++++ RECORD SET ++++
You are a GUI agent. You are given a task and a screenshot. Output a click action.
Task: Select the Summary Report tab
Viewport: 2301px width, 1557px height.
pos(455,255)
++++
++++ RECORD SET ++++
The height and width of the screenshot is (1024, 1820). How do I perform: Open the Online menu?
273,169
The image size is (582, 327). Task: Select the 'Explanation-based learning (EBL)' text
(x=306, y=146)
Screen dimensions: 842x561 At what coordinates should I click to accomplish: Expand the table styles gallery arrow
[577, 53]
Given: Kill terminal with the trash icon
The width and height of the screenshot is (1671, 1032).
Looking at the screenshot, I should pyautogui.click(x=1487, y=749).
++++
++++ RECORD SET ++++
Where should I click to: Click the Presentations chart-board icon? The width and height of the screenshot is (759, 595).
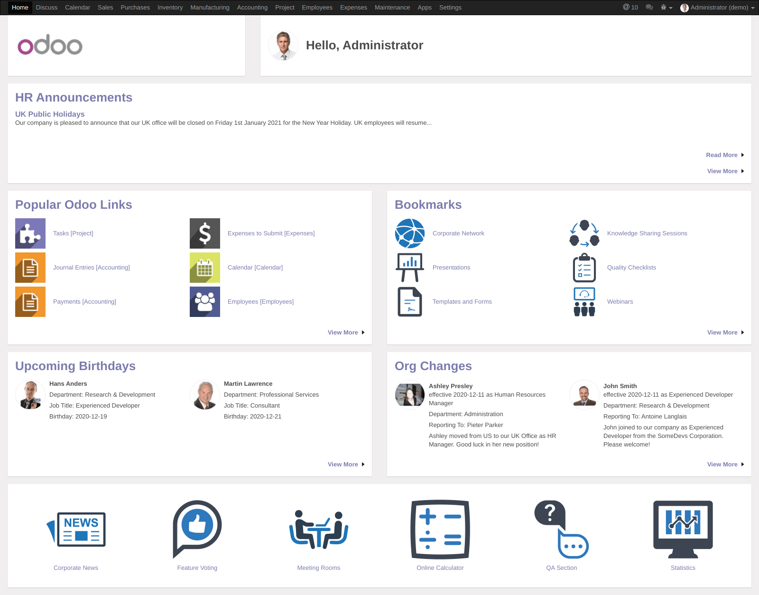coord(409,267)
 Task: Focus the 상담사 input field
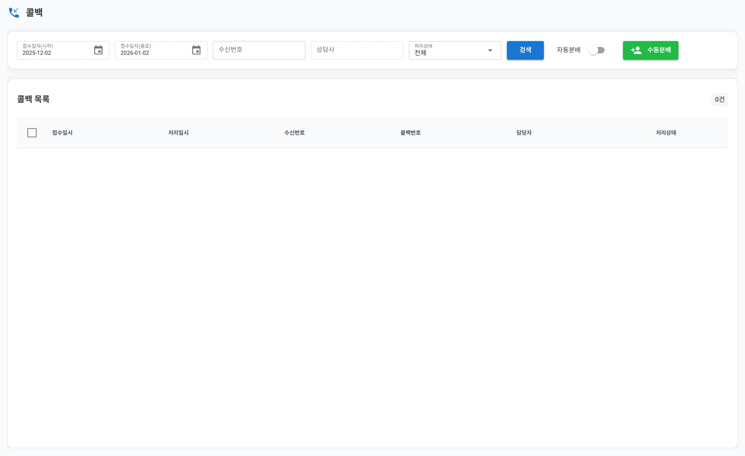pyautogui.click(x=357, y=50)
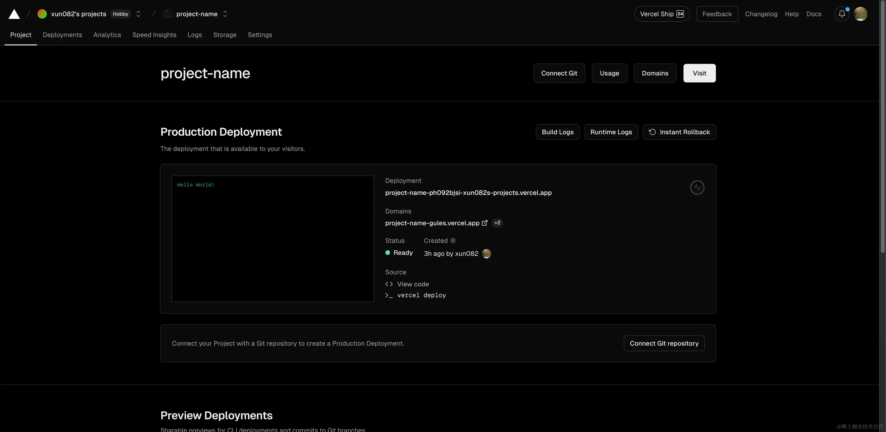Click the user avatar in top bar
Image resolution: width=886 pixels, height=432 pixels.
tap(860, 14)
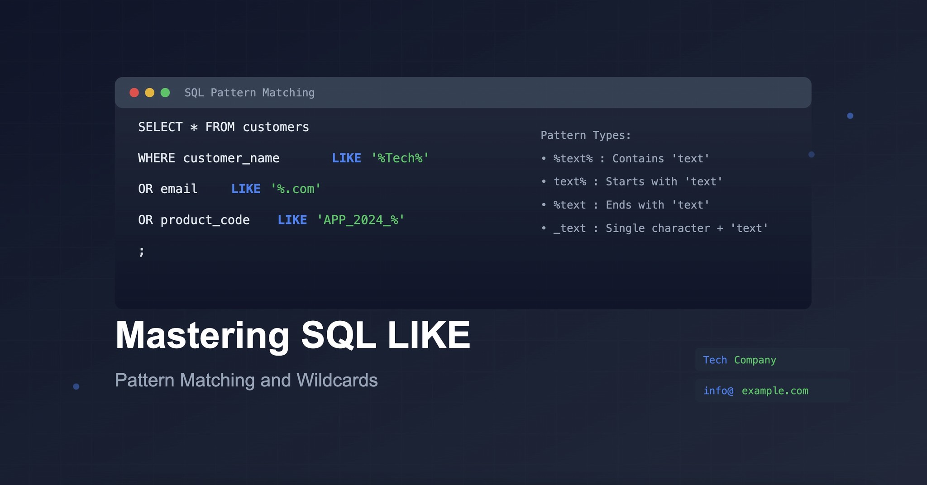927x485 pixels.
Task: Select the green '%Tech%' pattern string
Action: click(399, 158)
++++
THE PROBLEM:
Take the records above and return, word for word, only the lines that fall from the line with "The image size" to the line with "Given: Kill terminal with the trash icon", both of them included.

RESULT BELOW:
The image size is (582, 327). Task: Select the 'Explanation-based learning (EBL)' text
(x=306, y=146)
Screen dimensions: 842x561 At what coordinates should I click to accomplish: Expand the table styles gallery arrow
[577, 53]
Given: Kill terminal with the trash icon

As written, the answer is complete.